GIVEN INFORMATION ->
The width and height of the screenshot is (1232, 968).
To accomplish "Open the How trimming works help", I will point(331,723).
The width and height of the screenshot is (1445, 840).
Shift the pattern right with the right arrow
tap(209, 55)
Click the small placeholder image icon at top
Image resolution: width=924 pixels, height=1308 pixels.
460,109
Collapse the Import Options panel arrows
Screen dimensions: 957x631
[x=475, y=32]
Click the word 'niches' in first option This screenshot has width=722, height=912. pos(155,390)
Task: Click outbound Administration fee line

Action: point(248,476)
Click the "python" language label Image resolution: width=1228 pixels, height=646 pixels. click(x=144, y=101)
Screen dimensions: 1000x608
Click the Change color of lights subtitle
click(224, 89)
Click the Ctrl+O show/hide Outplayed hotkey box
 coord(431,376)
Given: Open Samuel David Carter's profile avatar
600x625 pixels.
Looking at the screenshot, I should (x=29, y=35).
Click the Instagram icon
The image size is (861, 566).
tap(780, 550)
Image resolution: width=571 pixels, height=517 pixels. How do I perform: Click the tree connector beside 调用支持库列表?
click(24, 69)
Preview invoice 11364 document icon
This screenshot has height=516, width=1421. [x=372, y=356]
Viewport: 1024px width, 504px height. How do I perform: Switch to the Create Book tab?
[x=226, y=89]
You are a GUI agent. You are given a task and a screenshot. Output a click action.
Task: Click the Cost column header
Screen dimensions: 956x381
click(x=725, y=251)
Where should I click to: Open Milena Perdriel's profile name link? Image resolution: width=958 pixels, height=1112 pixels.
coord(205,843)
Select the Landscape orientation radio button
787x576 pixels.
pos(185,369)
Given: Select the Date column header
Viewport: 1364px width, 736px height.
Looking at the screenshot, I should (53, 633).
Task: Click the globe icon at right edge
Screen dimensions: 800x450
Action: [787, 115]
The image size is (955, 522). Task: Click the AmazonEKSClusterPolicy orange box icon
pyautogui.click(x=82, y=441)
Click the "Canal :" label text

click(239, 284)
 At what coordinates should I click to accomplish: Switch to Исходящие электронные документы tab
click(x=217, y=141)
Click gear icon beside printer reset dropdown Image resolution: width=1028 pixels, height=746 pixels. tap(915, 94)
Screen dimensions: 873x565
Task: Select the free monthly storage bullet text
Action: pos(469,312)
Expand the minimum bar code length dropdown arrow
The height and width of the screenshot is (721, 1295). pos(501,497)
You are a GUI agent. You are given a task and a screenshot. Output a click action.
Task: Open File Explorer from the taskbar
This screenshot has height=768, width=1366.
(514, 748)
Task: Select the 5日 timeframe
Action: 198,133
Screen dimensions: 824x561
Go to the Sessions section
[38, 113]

EXERCISE DESCRIPTION -> Write out all the records again, changing "Viewport" to "Window" and leaving everything else the same.

PROBLEM SOLUTION ->
The width and height of the screenshot is (1232, 968).
To accomplish "Open the How trimming works help", I will point(331,723).
The width and height of the screenshot is (1445, 840).
Shift the pattern right with the right arrow
tap(209, 55)
Click the small placeholder image icon at top
Image resolution: width=924 pixels, height=1308 pixels.
460,109
Collapse the Import Options panel arrows
Screen dimensions: 957x631
[x=475, y=32]
Click the word 'niches' in first option This screenshot has width=722, height=912. pos(155,390)
Task: Click outbound Administration fee line

Action: point(248,476)
Click the "python" language label Image resolution: width=1228 pixels, height=646 pixels. click(x=144, y=101)
Screen dimensions: 1000x608
Click the Change color of lights subtitle
click(224, 89)
Click the Ctrl+O show/hide Outplayed hotkey box
 coord(431,376)
Given: Open Samuel David Carter's profile avatar
600x625 pixels.
Looking at the screenshot, I should (x=29, y=35).
Click the Instagram icon
The image size is (861, 566).
tap(780, 550)
Image resolution: width=571 pixels, height=517 pixels. How do I perform: Click the tree connector beside 调用支持库列表?
click(24, 69)
Preview invoice 11364 document icon
This screenshot has height=516, width=1421. [x=372, y=356]
Window: 1024px width, 504px height. How do I perform: Switch to the Create Book tab?
[x=226, y=89]
You are a GUI agent. You are given a task and a screenshot. Output a click action.
Task: Click the Cost column header
Screen dimensions: 956x381
click(x=725, y=251)
Where should I click to: Open Milena Perdriel's profile name link? Image resolution: width=958 pixels, height=1112 pixels.
coord(205,843)
Select the Landscape orientation radio button
787x576 pixels.
pos(185,369)
Given: Select the Date column header
Window: 1364px width, 736px height.
Looking at the screenshot, I should (53, 633).
Task: Click the globe icon at right edge
Screen dimensions: 800x450
Action: [787, 115]
The image size is (955, 522). Task: Click the AmazonEKSClusterPolicy orange box icon
pyautogui.click(x=82, y=441)
Click the "Canal :" label text

click(239, 284)
 At what coordinates should I click to accomplish: Switch to Исходящие электронные документы tab
click(x=217, y=141)
Click gear icon beside printer reset dropdown Image resolution: width=1028 pixels, height=746 pixels. tap(915, 94)
Screen dimensions: 873x565
Task: Select the free monthly storage bullet text
Action: pos(469,312)
Expand the minimum bar code length dropdown arrow
The height and width of the screenshot is (721, 1295). pos(501,497)
You are a GUI agent. You are given a task and a screenshot. Output a click action.
Task: Open File Explorer from the taskbar
This screenshot has height=768, width=1366.
(514, 748)
Task: Select the 5日 timeframe
Action: 198,133
Screen dimensions: 824x561
Go to the Sessions section
[38, 113]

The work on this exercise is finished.